À partir d’un échantillon d’ADN extraterrestre, des scientifiques américains donnent vie à une créature dont ils vont rapidement perdre le contrôle.  Face à la difficulté de faire du neuf sur la base d’un thème aussi vieux que ses genres d’accueil – la science-fiction et l’horreur -,  les quatre opus de cette saga font feu de tout bois sans aucune retenue, avec pour seul objectif : nous en mettre plein la vue. Le premier épisode ne semble pas savoir sur quel terrain se fixer, et tant mieux d’ailleurs.
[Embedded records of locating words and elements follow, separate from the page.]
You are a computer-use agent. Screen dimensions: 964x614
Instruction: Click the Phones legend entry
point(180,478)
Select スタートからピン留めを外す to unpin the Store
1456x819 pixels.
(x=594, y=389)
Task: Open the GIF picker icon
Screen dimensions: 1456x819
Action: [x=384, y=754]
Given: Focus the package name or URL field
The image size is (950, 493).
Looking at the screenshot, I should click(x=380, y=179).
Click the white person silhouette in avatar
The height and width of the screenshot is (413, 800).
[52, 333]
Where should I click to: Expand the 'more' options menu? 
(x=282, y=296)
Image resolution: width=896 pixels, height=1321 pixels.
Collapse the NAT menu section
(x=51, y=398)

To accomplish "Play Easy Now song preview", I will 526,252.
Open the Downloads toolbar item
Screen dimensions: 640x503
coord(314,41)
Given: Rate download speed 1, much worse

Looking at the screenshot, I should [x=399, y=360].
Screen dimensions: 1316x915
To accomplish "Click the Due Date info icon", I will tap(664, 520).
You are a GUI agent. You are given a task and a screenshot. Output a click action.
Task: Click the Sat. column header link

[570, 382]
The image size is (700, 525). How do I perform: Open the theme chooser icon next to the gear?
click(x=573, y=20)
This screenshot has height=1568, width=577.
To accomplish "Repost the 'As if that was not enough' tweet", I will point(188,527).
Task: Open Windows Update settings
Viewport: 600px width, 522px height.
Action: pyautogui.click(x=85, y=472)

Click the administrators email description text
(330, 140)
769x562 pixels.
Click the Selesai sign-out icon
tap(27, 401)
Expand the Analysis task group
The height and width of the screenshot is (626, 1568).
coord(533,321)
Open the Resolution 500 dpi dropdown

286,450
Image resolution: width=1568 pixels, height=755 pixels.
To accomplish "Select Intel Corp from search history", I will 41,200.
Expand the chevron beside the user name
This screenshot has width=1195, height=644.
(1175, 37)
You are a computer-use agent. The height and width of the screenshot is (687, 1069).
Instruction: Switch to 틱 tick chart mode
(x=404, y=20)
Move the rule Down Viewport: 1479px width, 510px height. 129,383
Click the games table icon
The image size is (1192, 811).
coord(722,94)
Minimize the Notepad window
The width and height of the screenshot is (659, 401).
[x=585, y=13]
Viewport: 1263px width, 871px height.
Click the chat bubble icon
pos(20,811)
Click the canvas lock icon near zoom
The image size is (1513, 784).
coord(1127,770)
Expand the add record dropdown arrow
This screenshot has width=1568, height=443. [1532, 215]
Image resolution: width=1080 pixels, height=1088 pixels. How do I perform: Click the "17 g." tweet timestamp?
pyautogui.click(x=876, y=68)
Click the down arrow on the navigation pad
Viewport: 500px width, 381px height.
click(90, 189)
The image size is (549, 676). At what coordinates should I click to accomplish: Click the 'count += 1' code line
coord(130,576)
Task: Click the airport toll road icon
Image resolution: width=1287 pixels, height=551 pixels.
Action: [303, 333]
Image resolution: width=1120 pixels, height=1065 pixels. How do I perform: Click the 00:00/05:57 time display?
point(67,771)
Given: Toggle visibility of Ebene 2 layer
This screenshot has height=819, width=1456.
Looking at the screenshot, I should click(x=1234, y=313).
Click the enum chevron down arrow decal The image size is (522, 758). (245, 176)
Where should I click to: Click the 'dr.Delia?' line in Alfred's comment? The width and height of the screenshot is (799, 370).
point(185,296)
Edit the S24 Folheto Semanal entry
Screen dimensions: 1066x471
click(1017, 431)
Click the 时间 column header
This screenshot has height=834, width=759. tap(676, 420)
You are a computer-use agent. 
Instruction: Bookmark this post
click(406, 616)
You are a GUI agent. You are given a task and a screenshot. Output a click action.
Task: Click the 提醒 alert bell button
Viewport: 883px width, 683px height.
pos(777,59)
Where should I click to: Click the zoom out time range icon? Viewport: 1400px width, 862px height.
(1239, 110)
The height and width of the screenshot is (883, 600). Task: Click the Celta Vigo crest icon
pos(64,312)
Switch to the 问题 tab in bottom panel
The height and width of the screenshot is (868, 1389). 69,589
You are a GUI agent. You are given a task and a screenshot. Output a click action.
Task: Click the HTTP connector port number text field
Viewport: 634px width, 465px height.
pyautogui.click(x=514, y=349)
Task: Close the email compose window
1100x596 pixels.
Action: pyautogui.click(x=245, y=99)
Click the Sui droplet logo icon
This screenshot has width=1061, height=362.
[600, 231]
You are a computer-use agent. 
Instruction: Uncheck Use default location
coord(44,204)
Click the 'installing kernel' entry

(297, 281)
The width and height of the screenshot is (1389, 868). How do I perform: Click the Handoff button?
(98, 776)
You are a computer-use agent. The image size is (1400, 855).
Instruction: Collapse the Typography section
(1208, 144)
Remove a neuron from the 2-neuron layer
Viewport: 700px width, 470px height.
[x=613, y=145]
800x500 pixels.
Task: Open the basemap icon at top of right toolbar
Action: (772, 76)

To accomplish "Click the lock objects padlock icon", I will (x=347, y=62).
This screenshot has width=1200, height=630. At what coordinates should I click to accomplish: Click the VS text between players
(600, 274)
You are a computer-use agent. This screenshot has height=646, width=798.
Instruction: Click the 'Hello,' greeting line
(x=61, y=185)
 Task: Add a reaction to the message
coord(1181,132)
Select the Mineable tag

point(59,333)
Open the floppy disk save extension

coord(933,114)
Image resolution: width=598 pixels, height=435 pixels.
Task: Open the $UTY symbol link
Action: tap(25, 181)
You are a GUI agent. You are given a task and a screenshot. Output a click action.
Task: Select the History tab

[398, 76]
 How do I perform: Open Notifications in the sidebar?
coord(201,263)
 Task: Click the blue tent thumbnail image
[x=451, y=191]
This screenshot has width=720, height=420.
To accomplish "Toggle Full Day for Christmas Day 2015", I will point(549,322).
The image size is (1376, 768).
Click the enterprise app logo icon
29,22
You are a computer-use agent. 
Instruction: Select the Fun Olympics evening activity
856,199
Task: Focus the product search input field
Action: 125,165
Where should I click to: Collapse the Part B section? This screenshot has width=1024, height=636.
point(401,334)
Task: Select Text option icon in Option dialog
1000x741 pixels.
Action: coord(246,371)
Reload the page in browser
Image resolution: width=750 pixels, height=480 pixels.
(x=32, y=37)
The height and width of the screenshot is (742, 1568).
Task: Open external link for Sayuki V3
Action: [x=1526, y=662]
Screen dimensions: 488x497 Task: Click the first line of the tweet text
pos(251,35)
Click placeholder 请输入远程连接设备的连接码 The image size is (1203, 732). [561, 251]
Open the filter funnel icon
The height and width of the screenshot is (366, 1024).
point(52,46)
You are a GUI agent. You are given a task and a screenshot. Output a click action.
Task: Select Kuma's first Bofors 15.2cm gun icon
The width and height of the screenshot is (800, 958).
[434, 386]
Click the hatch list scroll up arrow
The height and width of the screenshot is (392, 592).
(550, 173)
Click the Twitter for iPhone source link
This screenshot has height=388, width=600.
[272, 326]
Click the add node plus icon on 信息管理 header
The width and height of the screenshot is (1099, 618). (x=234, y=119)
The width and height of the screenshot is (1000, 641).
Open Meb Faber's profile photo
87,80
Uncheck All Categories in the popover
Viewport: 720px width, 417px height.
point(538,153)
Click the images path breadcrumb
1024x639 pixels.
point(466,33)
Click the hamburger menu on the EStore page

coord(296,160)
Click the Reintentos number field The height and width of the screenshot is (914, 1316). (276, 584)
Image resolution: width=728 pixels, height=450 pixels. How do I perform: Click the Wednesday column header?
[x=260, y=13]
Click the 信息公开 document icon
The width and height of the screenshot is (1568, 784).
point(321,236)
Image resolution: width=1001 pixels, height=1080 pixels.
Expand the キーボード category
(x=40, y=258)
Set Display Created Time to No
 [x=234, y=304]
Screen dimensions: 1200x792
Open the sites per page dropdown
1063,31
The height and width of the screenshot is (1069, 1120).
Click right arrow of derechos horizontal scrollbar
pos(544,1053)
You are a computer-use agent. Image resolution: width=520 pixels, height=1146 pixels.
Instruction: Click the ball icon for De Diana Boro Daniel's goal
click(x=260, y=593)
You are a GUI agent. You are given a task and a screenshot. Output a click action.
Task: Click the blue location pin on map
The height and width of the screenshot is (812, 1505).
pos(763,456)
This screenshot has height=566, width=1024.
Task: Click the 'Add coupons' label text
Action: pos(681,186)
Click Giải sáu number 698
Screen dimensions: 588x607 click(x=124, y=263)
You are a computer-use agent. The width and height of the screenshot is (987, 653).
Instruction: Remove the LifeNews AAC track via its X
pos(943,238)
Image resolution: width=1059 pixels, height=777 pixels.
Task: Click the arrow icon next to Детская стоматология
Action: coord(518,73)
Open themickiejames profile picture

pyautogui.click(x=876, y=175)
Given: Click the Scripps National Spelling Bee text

Sous la direction de Roger Donaldson, un baroudeur multicartes de l’Entertainment (Le Bounty, Sens unique, Guet-apens…), les scènes de poursuite et de fusillade sans sommation s’enchaînent dans l’esprit des blockbusters musclés de la fin de la décennie précédente que sont L’arme fatale (Richard Donner, 1987) ou Piège de Cristal (John Mc Tiernan, 1988). Sans oublier de provoquer les rires ; volontairement, à l’instar du numéro d’autodérision du tarantinien Michael Madsen ; ou  involontairement par l’entremise de Forest Whitaker qui croit dur comme fer à la crédibilité de son personnage d’extra-lucide, et de Ben Kinglsley qui écarquille ostensiblement les yeux pour singer le bon docteur Loomis (Donald Pleasance) d’Halloween. Côté S.F : satellites, vaisseaux  spatiaux, laboratoires, scientifiques rien ne résiste à la puissance du monstre. Sur les territoires de l’horreur, sous sa carapace lovecraftienne, en digne épigone d’Alien (Ridley Scott, 1979) et de Predator (John Mc Tiernan, 1988), cette énième hydre venue de l’espace ne se trouve jamais rassasiée de sang frais. Les combats titanesques entre deux versions de la créature – éternelle dualité du Monstre – qui viennent nourrir les épisodes trois et quatre ne manquent pas par ailleurs de tranchant. S’il ne fait aucun doute que les quatre réalisateurs de la saga n’ont pas été choisis pour leur griffe personnelle, on appréciera cependant les efforts de renouvellement. Aussi bien dans la nature des personnages que dans le choix des cadres d’action, voire dans la tonalité des aventures. De quoi amplement justifier l’envie de goûter plusieurs fois au fruit défendu, de se laisser avidement manipuler par la face la plus séduisante de la créature.

Corps célestes

Avant de se transformer en une immonde créature, la mutante se présente d’abord sous la plus séduisante apparence. Une jeune femme aux mensurations idéales obnubilée par une projet précis, multiplier les copulations pour se reproduire et coloniser notre planète. Nul doute que la plastique de rêve de Natasha Henstridge n’ait contribué à lancer la saga sur les rails du succès. Tenues moulantes, décolletés pigeonnant, la belle ne demande jamais son reste quand il s’agit de s’effeuiller. Rien n’est plus efficace que de chauffer le Mâle avant de le trucider. Le bras de la créature faisant office de pic à glace. Habile inversion des sexes de l’adage de Wes Craven : « Pour sortir vivant d’un Slasher mieux vaut ne pas coucher« .  N’oublions pas que Basic instinct a ouvert la voie trois ans auparavant. N’y voyons cependant pas là une quelconque condamnation des relations sexuelles prétendument coupables. Car la censure n’est pas au programme de la franchise, à contrario dans chacun des épisodes, les femmes aussi bien que les hommes  sont pleinement encouragés à assumer leur libido, et cela sans aucune retenue. Comme dans le deuxième opus où les trois martionautes ne pensent qu’à rattraper le temps perdu dès leur retour sur terre.  Après deux premiers épisodes particulièrement dénudés, Natasha Henstridge cède sa place  à une Sunny Mabrey toujours aussi plantureuse, mais beaucoup moins exhibitionniste – visant ainsi un public plus jeune. Puis c’est autour d’Helena Mattsson de prendre le relais dans le dernier volet. La blonde devra alors se mesurer à son alter-ego latino, incarné par Marlene Favela, top-modèle et actrice mexicaine de télénovelas. Énième fantasme porno-chic d’une saga de chair et de sang. Comme pour l’ensemble de la franchise ce baroud d’honneur ne cherche pas à faire dans  la dentelle. Rien que pour cette  raison  ces quatre séries B décomplexées ne manqueront jamais d’aficionados.